- WORK REQUEST
Run through the records and show each line that includes the string "selector".

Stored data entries
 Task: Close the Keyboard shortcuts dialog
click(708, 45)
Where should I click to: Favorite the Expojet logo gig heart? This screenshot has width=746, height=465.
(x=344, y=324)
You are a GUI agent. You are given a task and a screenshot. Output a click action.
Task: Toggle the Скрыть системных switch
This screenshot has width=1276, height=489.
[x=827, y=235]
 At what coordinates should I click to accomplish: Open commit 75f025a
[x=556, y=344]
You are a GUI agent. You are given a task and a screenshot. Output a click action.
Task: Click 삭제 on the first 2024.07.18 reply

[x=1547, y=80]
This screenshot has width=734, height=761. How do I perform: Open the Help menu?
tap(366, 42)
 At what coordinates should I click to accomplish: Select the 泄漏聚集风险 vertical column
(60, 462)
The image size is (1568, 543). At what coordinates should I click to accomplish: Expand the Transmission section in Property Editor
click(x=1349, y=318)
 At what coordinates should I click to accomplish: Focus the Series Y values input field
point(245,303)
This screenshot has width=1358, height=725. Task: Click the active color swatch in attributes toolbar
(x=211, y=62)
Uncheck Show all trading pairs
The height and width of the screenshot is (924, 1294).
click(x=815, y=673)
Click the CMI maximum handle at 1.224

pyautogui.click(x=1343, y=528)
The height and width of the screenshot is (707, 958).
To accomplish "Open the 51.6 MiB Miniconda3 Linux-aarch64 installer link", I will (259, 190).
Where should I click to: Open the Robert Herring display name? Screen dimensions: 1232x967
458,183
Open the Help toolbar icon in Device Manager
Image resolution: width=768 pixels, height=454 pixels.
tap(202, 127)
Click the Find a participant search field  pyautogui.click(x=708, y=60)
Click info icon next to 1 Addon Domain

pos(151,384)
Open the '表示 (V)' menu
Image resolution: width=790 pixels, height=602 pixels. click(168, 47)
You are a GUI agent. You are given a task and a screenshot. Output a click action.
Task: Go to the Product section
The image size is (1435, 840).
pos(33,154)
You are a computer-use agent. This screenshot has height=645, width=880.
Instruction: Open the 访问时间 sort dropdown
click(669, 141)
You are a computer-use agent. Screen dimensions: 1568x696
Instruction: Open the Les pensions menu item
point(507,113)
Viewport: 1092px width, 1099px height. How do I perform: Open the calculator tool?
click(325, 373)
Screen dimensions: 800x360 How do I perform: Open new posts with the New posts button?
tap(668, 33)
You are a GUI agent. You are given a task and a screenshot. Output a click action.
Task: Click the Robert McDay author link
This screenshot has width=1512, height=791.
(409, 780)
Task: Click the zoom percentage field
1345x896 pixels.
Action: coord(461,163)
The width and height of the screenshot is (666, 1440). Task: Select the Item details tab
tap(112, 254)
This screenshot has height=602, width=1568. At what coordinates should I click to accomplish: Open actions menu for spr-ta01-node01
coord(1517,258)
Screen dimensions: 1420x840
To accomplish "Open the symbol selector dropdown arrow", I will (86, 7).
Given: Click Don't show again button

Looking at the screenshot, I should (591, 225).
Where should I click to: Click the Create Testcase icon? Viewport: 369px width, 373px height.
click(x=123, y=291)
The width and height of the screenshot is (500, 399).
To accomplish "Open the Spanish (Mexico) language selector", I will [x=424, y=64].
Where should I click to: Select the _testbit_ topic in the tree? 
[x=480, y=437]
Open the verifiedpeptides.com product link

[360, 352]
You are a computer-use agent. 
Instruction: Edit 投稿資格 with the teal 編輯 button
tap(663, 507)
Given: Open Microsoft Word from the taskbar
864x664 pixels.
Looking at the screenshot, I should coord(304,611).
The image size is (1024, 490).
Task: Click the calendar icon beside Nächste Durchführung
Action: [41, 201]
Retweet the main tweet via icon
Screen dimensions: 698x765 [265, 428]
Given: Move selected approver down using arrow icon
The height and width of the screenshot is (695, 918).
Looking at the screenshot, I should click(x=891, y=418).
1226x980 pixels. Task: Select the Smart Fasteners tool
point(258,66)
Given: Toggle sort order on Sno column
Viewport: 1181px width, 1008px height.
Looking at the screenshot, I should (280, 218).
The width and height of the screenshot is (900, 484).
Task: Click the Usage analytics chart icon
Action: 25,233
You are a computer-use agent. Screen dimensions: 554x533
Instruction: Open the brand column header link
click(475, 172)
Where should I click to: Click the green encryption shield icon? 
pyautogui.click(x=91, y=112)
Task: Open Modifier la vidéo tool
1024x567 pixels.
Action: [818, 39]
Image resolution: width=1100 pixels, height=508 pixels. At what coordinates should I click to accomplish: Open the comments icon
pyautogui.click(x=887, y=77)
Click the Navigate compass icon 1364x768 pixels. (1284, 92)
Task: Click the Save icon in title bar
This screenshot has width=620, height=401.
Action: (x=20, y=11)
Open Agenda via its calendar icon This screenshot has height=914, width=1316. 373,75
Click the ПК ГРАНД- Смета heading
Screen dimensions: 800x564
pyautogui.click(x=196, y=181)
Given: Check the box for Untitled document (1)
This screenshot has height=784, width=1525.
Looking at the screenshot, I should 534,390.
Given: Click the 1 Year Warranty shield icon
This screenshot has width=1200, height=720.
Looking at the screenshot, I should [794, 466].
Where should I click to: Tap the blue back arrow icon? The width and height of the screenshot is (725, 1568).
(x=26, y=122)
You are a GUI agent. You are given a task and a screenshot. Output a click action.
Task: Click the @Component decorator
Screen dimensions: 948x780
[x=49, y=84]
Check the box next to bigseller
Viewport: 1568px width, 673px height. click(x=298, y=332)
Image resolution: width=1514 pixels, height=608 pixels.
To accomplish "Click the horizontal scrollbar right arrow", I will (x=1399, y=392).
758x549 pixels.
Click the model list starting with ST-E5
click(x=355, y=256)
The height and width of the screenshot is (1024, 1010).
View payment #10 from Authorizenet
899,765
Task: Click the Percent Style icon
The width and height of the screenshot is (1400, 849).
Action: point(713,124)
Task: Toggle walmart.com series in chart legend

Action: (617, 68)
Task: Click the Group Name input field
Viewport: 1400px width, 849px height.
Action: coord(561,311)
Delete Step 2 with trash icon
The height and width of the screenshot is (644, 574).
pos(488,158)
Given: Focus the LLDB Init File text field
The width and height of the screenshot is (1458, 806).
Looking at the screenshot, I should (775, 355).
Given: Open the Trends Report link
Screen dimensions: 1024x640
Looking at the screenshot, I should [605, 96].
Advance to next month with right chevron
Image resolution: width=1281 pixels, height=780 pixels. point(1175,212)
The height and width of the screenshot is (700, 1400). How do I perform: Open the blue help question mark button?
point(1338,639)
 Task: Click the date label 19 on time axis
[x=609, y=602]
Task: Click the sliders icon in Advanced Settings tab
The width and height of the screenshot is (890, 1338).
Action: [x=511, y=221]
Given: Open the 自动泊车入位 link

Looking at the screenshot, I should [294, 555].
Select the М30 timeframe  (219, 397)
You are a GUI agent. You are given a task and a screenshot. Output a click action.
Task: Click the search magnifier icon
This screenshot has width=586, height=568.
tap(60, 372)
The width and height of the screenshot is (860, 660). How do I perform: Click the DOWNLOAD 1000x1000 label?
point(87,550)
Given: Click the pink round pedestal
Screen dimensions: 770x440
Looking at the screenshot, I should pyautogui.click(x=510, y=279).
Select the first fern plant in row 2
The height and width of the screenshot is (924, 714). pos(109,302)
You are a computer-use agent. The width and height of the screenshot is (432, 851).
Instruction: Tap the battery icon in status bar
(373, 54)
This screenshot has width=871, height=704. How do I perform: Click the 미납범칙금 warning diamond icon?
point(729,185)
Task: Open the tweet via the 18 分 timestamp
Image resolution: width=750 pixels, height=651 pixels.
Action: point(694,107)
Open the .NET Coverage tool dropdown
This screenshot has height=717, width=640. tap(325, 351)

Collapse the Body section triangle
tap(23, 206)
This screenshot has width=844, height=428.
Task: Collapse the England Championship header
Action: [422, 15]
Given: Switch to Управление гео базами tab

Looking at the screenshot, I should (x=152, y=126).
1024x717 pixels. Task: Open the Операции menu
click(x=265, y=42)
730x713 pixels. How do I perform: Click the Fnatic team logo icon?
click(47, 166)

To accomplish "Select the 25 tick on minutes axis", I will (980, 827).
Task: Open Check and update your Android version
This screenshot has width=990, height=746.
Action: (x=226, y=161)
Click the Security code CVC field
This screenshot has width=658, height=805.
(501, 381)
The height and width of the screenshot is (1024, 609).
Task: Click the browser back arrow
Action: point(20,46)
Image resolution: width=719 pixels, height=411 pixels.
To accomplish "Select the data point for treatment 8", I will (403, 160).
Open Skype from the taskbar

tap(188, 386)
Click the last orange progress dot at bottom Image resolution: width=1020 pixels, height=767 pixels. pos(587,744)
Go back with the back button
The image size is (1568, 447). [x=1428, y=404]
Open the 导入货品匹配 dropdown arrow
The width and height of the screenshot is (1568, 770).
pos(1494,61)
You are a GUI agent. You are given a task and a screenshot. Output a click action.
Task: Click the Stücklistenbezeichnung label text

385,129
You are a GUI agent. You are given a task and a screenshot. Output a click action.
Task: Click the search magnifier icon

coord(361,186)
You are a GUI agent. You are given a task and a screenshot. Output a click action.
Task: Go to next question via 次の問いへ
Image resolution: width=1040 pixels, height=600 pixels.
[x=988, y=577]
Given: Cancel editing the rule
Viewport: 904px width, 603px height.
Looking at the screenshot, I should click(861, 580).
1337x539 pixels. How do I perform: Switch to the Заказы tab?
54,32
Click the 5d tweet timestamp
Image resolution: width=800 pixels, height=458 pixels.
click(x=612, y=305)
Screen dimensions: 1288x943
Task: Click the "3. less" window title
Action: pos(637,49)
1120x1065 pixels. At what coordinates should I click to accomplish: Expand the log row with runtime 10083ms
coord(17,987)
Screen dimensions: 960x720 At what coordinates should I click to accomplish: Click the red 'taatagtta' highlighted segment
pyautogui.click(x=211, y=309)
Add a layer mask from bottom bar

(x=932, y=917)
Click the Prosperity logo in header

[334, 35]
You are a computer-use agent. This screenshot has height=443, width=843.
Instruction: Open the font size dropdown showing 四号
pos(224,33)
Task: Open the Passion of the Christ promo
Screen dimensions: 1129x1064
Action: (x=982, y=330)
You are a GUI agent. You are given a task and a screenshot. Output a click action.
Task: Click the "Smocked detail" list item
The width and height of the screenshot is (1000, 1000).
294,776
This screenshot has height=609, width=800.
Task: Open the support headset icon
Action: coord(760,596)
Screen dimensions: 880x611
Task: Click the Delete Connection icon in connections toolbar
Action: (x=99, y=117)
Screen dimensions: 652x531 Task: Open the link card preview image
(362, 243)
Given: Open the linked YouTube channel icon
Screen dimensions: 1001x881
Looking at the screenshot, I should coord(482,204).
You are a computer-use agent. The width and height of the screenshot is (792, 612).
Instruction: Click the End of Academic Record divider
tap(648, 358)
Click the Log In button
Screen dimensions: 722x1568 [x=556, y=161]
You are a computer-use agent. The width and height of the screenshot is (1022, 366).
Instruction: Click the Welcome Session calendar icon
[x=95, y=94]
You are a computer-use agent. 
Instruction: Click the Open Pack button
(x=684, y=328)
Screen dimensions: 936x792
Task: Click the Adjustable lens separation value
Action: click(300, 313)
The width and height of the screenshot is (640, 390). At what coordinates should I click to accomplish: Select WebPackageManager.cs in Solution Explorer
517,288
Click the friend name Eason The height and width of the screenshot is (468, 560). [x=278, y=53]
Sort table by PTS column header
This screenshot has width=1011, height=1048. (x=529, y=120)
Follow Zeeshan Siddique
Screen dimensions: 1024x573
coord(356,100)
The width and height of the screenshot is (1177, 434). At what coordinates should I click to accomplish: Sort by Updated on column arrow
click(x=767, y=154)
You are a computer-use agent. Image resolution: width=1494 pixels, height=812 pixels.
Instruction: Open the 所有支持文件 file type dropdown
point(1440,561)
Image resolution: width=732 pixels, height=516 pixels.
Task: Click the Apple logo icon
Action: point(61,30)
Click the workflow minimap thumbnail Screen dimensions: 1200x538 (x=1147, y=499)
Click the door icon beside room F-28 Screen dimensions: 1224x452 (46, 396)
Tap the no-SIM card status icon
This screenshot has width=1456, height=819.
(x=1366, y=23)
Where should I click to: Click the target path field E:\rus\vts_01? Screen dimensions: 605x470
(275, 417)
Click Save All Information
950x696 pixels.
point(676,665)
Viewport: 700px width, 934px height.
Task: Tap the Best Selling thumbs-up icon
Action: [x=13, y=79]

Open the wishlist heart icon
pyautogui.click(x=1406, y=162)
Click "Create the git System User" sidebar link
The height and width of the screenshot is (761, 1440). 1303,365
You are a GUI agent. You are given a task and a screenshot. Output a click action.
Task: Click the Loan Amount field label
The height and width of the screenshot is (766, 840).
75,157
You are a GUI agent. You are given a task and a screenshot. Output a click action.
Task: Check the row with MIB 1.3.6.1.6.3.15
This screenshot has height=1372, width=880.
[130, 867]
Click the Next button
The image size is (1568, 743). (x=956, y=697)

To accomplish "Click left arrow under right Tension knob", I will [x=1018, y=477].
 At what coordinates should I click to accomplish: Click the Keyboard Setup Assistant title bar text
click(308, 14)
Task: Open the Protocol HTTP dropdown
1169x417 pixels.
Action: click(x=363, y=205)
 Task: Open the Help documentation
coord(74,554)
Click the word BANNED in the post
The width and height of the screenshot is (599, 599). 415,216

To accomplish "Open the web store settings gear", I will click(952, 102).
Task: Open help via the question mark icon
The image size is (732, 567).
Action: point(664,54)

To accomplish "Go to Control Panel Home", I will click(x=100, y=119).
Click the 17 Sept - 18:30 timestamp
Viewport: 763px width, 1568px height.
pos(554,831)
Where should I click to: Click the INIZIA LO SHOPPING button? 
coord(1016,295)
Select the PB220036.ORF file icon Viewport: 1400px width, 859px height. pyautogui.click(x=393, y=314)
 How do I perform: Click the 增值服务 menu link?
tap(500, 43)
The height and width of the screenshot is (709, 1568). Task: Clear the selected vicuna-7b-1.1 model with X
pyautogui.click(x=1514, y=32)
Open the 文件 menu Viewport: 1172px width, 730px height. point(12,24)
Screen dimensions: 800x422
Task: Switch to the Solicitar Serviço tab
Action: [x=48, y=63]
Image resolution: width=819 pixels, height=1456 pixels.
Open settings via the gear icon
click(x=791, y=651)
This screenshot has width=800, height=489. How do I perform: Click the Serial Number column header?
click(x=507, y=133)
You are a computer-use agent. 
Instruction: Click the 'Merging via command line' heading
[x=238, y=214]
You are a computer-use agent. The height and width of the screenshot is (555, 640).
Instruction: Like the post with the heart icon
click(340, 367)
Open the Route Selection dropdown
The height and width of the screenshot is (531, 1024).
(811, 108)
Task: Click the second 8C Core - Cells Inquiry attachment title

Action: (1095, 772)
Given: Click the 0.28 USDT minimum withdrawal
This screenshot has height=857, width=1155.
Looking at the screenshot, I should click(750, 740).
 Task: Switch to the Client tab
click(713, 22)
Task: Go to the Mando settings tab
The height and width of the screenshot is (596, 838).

- TASK RESPONSE
To accomplish "Open the symbol selector dropdown arrow", I will (86, 7).
To accomplish "Open the Spanish (Mexico) language selector", I will [x=424, y=64].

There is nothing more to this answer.